Mas o importante é reconhecer que se por um lado sigo me perfilando eticamente neste mesmo lado de cá do muro – ou abismo – frequentado há muito, e coerentemente, por Meister Gomes (embora talvez não necessariamente com as mesmas perspectivas políticas ou partidárias mais circunstanciais), por outro, continuo achando que há algumas diferenças mais ou menos sutis, mas importantes, entre minhas hipóteses – confesso, algo apocalípticas – sobre o cenário comunicacional contemporâneo, e a visão “integrada”, porém crítica, com que ele ainda enxerga luz no fim do túnel do corrente diálogo de surdos. Acima de tudo, talvez não tenha deixado suficientemente claro em meu esboço, que ao contrário de Gomes, o fulcro do problema para mim é menos filosófico, ético ou cognitivo – tal como ele brilhantemente desenvolve em sua réplica – do que pura e propriamente civilizacional e, portanto, político em sentido mais radical.
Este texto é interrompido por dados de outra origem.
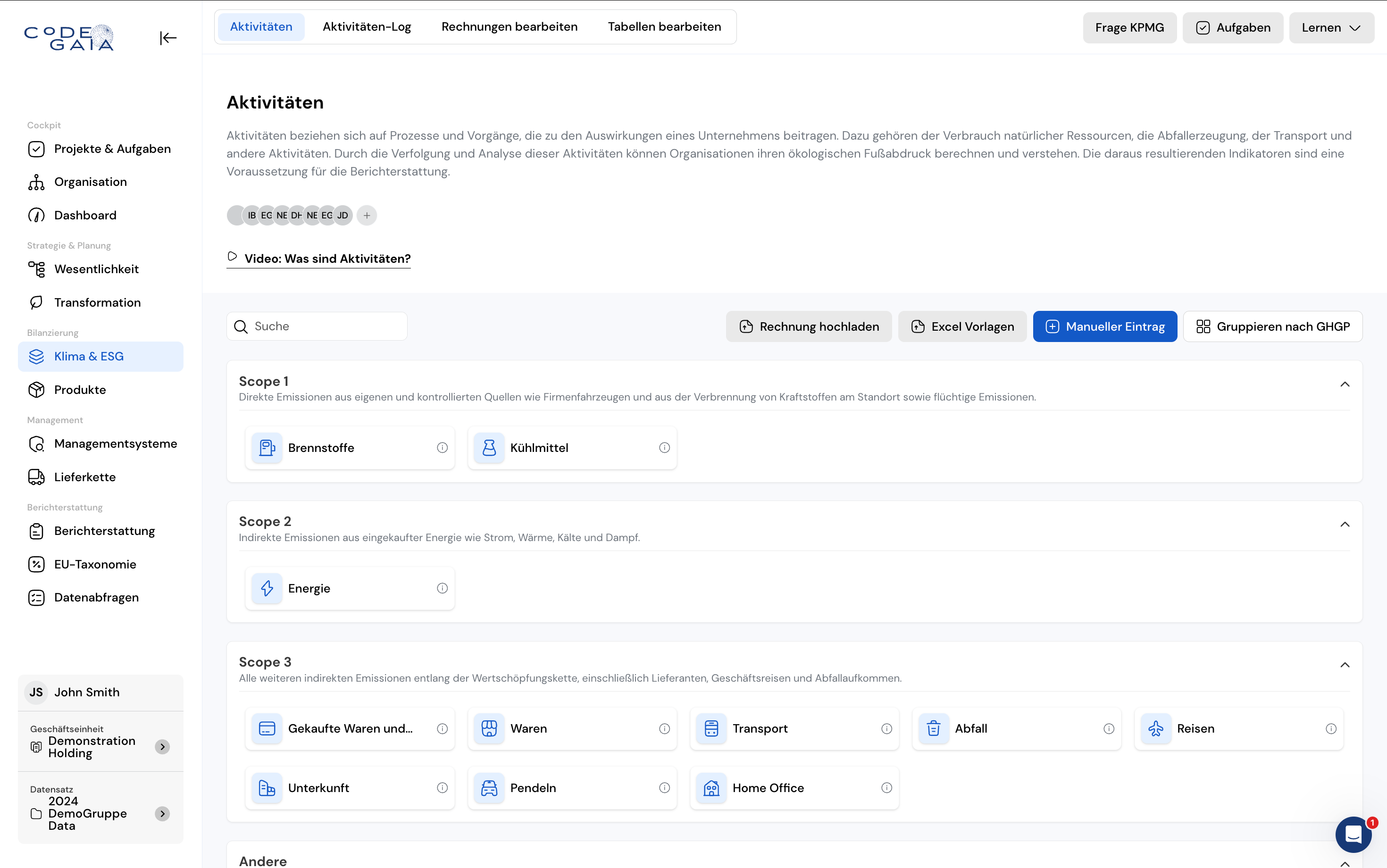Click the Kühlmittel flask icon
Viewport: 1387px width, 868px height.
click(489, 448)
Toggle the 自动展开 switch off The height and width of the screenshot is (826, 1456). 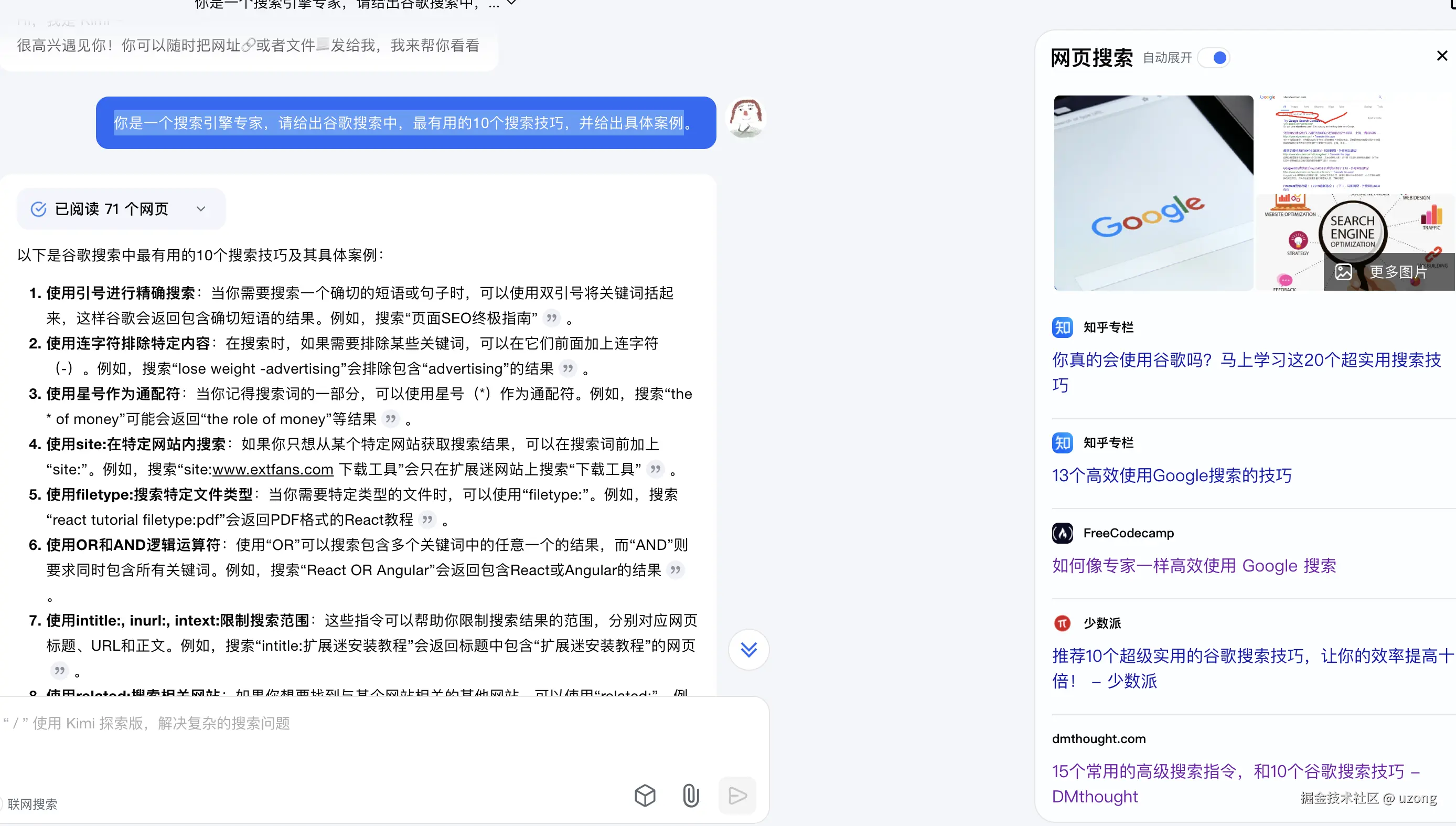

Em suma: a maré está muito mais para Carl Schmitt do que para Robert A. Dahl…
Arthur Ituassu também parece compartilhar de visões mais otimistas sobre o contexto comunicacional. Nada intrinsecamente contra.
Ao final de seu texto, porém, não fiquei bem certo se ele sugere que eu não estaria assim tão interessado em realmente entender a transformação da comunicação em curso, apenas decretando peremptoriamente o fim da “esfera pública”. Se for mesmo este o sentido que pretendeu dar a seu último parágrafo, fico feliz de constatar ao menos que também aqui minha provocação funcionou.
Quanto a não procurar entender, esclareço que obviamente não se trata disso.
Se não, por que provocar? Ou seja, mais um objetivo alcançado com o texto (e com lucro, graças aos colegas).
Mas o que realmente me importava quando escrevi o artigo era atentar para o que chamei de abismo, ou abismos de sentido no “diálogo” “público” contemporâneo, e de suas implicações políticas, teóricas e conceituais mais gerais.
Nesse sentido, é muito interessante perceber que ao invocar Dewey e Lippmann, o colega da Gávea faz feliz referência a um debate e a um contexto histórico de cerca de um século atrás, em que, não por acaso (e com evidente importância para a nossa reflexão atual), o mundo vivia os processos inegavelmente relacionados de certa revolução tecnológica – com o advento do rádio, dos cinejornais, e do progresso das novas técnicas de propaganda massificada –, e de crise da democracia liberal, com o avanço das forças radicais e opostas do comunismo (soviético) e do fascismo.
Ou seja, muito mais importante para mim do que discutir o destino do conceito de “esfera pública”, ou diagnosticar peremptória e exaustivamente o impacto das novas mídias no contexto crítico atual (debate obviamente fundamental, mas que não cabia mesmo abordar então), era destacar a importância de se compreender as linhas gerais (e creio que abissais) do contexto político – e (também) comunicacional – contemporâneo, para além de sua fenomenologia mais imediata ou circunscrita.
Afinal, um dos problemas que, acredito, aflige muitos dos argumentos da área de comunicação política hoje (mas não só ela) – e de modo algum me refiro aqui especificamente aos colegas – é que sobra comunicação, e muitas vezes com alto rigor de análise e pesquisa. Mas sinto falta de um pouco de imaginação e consequência políticas mais amplas, que não a de questões e contextos mais ou menos microscópicos, ou de pura e simples denúncia, excessivamente normativa, acadêmica ou (proto)partidária.